3D simulation of scar formation post myocardial infarction using CT images
BACKGROUND: Myocardial infarction is a major contributor to death and disability worldwide. The key to reducing the devastating effects of myocardial infarction is to better understand the effects of the scar formations in the anterior left ventricle wall of the heart, and to one day restrict scar tissue growth. This study develops a method for simulating scar tissue growth post myocardial infarction on computed tomography (CT) heart images.
METHODS: In order to simulate scar tissue formations, I used CT images of mouse hearts and imported them into Slicer, a C++ coded, NIH-funded software designed for processing medical images in research studies. Canny edge detection was performed to segment the left ventricular wall and measure its thickness. A module was designed inside the Slicer frame work that outputs a series of images displaying scar tissue growth on the left ventricle based on user input of scar location and maximum size. These images were then displayed in a time simulation based on a nonlinear growth rate function derived from experimental data.

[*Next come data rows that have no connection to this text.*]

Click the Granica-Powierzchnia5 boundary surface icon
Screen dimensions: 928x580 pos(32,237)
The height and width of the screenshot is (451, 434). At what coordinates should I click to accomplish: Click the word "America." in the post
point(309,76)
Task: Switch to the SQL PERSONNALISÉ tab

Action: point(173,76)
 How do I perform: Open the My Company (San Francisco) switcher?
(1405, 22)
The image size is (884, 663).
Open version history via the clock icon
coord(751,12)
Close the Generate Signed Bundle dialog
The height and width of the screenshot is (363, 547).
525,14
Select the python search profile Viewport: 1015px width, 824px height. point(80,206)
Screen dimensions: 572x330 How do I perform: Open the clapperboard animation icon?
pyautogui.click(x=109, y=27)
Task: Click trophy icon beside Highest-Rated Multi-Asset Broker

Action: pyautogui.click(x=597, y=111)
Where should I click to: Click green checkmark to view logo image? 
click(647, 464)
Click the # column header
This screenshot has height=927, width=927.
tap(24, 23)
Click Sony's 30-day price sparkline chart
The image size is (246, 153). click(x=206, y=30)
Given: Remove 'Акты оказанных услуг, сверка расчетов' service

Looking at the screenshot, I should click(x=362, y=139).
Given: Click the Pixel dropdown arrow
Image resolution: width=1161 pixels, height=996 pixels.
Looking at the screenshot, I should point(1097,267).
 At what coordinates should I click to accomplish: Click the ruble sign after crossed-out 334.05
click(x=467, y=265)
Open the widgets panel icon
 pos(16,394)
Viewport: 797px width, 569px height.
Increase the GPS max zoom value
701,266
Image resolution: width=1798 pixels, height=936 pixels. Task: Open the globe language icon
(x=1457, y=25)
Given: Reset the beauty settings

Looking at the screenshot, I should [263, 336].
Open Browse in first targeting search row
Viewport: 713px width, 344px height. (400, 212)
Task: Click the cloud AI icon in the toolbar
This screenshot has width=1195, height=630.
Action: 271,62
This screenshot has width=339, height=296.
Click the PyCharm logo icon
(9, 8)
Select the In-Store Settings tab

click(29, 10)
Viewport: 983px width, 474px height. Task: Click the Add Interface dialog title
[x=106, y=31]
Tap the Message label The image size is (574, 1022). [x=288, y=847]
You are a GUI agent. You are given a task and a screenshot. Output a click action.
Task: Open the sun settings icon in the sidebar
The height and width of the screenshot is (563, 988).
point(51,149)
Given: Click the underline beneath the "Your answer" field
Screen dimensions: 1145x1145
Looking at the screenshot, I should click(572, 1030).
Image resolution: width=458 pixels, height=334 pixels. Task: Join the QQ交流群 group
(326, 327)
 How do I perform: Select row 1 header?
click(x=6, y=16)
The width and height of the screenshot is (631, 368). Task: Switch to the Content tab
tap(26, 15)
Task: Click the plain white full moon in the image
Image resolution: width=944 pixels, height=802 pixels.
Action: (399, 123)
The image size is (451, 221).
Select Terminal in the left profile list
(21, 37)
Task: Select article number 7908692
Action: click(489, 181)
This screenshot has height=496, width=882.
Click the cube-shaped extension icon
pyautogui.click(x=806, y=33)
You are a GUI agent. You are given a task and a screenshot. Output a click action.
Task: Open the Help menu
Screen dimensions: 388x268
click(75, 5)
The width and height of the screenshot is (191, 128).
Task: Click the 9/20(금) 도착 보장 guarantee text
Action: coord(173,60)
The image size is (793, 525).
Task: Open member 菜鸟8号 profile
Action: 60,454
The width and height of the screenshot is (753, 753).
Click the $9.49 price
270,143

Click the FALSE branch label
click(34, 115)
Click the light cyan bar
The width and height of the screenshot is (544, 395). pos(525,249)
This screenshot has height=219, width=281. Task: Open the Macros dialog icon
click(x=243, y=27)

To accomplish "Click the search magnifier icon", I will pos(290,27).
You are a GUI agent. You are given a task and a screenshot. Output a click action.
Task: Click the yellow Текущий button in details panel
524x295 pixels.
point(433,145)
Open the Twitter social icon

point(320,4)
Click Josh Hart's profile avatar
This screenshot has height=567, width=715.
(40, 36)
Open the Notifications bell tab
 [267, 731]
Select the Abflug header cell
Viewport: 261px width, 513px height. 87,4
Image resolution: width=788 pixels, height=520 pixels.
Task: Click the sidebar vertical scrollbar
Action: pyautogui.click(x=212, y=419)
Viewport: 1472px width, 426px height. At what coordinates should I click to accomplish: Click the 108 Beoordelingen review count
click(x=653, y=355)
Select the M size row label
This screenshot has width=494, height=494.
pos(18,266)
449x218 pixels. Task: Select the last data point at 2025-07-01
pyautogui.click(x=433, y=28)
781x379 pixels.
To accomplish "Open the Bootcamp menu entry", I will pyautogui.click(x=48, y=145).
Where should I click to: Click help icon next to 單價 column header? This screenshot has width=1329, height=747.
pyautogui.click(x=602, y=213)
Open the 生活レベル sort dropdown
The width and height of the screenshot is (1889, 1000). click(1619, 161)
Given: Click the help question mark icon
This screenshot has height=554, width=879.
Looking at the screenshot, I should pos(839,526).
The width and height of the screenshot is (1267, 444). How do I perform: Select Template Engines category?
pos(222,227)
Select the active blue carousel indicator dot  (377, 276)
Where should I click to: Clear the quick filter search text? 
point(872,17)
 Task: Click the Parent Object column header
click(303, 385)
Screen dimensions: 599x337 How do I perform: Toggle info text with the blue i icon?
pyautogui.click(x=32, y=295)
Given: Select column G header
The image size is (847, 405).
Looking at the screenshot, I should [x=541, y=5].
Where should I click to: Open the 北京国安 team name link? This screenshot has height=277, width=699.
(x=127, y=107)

RESULTS: Binary threshold. Outside threshold, and Canny edge detection filters successfully segmented the wall of the left ventricle and measured its length. The module developed in Slicer demonstrated the ability to generate 3D images of scar tissue growth in the left ventricle. The scar growth was measured and found to be comparable to the input value for scar sizes smaller than thickness of the wall of the left ventricle. These images were displayed in a time simulation that matched an experimentally derived function for scar tissue growth rate.